Voci per localizzare parole ed elementi
%%

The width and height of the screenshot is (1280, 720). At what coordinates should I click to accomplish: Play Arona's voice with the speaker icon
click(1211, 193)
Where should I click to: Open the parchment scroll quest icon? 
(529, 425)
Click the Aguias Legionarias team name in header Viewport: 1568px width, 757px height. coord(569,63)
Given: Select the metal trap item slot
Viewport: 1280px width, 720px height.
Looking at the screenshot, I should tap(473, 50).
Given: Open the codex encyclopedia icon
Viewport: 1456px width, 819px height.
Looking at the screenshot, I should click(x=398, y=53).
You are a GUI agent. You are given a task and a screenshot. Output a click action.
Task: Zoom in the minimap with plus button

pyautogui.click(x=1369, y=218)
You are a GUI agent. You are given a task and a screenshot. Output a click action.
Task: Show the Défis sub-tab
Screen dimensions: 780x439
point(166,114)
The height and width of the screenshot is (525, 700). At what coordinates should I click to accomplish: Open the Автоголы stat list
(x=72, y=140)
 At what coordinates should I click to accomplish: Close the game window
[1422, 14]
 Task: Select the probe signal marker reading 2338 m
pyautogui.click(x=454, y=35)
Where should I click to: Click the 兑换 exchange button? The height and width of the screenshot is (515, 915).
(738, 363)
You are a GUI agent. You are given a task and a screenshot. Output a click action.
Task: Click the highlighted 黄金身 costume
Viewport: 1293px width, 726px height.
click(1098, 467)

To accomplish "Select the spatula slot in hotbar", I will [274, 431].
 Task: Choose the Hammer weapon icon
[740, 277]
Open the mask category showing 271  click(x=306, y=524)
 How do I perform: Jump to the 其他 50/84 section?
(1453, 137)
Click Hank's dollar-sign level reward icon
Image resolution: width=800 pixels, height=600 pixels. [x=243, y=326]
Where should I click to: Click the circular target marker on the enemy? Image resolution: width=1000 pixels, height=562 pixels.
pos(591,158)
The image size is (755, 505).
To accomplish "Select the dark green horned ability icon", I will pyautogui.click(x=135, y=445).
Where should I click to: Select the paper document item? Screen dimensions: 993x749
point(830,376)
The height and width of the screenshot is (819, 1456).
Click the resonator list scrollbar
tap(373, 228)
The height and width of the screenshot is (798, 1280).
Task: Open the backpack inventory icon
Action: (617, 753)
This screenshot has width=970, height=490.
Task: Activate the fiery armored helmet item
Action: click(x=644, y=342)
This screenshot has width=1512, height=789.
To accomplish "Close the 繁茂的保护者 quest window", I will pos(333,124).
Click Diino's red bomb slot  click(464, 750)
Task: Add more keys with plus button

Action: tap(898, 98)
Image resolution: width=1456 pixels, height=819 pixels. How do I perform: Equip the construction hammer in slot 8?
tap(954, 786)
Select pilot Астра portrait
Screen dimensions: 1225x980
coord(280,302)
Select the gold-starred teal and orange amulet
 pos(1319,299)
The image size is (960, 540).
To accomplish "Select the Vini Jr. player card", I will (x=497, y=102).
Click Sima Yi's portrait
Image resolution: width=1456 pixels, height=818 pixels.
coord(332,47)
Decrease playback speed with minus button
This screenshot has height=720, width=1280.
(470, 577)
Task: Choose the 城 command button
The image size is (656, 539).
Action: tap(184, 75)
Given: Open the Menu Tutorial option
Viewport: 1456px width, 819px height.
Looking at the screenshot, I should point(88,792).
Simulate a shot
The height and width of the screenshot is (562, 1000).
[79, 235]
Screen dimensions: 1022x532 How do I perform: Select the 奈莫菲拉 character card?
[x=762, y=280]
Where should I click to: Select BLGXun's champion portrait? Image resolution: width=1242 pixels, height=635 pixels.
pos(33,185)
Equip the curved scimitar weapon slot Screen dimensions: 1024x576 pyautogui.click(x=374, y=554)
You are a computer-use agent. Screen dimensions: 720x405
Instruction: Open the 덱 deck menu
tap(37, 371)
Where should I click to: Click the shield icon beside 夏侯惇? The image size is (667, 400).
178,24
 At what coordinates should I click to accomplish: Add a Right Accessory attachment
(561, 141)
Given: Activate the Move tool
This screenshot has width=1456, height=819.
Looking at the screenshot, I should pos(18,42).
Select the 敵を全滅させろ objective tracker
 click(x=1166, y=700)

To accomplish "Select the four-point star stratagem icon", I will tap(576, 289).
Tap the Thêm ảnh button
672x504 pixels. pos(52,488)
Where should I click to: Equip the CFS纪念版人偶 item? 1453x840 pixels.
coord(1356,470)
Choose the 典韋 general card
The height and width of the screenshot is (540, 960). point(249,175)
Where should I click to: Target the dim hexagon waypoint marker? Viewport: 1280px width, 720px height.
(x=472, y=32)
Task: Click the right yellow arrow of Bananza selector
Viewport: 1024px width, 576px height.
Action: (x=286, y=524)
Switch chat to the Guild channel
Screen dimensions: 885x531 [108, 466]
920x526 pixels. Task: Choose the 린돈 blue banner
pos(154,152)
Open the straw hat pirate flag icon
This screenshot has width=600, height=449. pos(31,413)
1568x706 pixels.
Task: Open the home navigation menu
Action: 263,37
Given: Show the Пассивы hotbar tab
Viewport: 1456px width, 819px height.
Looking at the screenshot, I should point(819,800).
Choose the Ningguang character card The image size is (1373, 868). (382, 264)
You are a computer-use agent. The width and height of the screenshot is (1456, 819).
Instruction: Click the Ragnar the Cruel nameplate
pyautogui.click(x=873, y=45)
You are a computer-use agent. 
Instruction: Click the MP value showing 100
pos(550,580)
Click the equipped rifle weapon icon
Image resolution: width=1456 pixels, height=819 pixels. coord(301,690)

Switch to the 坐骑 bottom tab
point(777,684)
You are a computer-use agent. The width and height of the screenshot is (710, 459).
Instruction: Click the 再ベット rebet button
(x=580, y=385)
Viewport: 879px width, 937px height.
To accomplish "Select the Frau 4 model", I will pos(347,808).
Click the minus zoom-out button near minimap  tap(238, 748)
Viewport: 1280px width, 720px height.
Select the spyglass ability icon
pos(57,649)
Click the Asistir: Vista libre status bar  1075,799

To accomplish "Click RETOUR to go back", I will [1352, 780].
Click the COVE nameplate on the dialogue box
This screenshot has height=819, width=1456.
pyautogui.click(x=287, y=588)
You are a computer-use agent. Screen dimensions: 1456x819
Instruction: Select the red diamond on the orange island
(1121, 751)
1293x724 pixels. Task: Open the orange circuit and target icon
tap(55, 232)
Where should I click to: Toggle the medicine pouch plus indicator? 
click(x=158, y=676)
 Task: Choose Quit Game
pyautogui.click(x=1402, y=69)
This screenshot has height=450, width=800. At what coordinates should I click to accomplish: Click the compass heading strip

%%

Trascrivi fedelmente le righe dell'elenco dalla riga con "The image size is (755, 505)." alla riga con "coord(280,302)", estremi inclusi.

The image size is (755, 505).
To accomplish "Select the dark green horned ability icon", I will pyautogui.click(x=135, y=445).
Where should I click to: Select the paper document item? Screen dimensions: 993x749
point(830,376)
The height and width of the screenshot is (819, 1456).
Click the resonator list scrollbar
tap(373, 228)
The height and width of the screenshot is (798, 1280).
Task: Open the backpack inventory icon
Action: (617, 753)
This screenshot has width=970, height=490.
Task: Activate the fiery armored helmet item
Action: click(x=644, y=342)
This screenshot has width=1512, height=789.
To accomplish "Close the 繁茂的保护者 quest window", I will pos(333,124).
Click Diino's red bomb slot  click(464, 750)
Task: Add more keys with plus button

Action: tap(898, 98)
Image resolution: width=1456 pixels, height=819 pixels. How do I perform: Equip the construction hammer in slot 8?
tap(954, 786)
Select pilot Астра portrait
Screen dimensions: 1225x980
coord(280,302)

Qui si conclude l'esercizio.